Aber es gibt Teile der Stele, die beschädigt und kaum lesbar sind. Eine Studie des Archäologen Israel Finkelstein, des Historikers Nadav Na’aman und des Bibelforschers Thomas Römer vom Collège de France und der Universität Lausanne schlägt eine neue, überraschende Lesart eines obskuren Abschnitts in der Mescha-Stele vor.

Arbeit mit neuen hochauflösenden Fotos

Die neue Interpretation basiert auf neuen hochauflösenden Fotos eines Papierabdrucks des Textes, der kurz nach der Entdeckung der Stele 1868 gemacht wurde. In einigen Fällen sind die Buchstaben besser erhalten als in der Inschrift. Beduinen hatten den Stein kurz nach seinem Fund zerbrochen. Obwohl das Meiste davon zusammengesetzt wurde, fehlen noch einige Teile. Die Stele und der Papierabdruck sind heute im Louvre-Museum in Paris aufbewahrt.

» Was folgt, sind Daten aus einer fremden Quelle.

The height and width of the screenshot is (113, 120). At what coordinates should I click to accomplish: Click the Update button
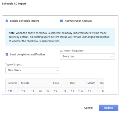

Die neue Analyse des Abdrucks ergibt, dass der Moabiterherrscher Balak, der im 4. Buch Mose (Kapitel 22–24) eine Schlüsselrolle in einem biblischen Gleichnis spielt, in der Stele als Rivale zu Mescha um die Vorherrschaft über Moab erwähnt wird. In der Bibel erscheint Balak viel früher in der Geschichte der Hebräer, nämlich Jahrhunderte vor der Zeit des Mescha. Vierzig Jahre nach dem Exodus, als die Israeliten, noch immer unter der Führung von Mose, auf dem Weg ins verheißene Land aus der Wüste auftauchen, durchqueren sie Moab.

Von ihrer schieren Menge verängstigt, heuert König Balak einen Propheten und Seher namens Bileam, den Sohn Beors, an, um die Hebräer zu verfluchen. Der moabitische König fleht Bileam wiederholt an, einen Zauberspruch gegen dieses feindliche Volk zu sprechen, aber, inspiriert von Gott, kann der Prophet nur die Kinder Israel segnen und die Niederlage von Moab prophezeien, sehr zu Balaks Frustration.

Neuinterpretation zeigt Anachronismus auf

Falls die Neuinterpretation der Mescha-Stele richtig ist, bedeutet es, dass Balak sich den Charakteren aus der Bibel anschließt, die durch außerbiblische Inschriften bestätigt wurden. Gleichzeitig würde es auch darauf hindeuten, dass die biblische Episode anachronistisch wiedergegeben ist.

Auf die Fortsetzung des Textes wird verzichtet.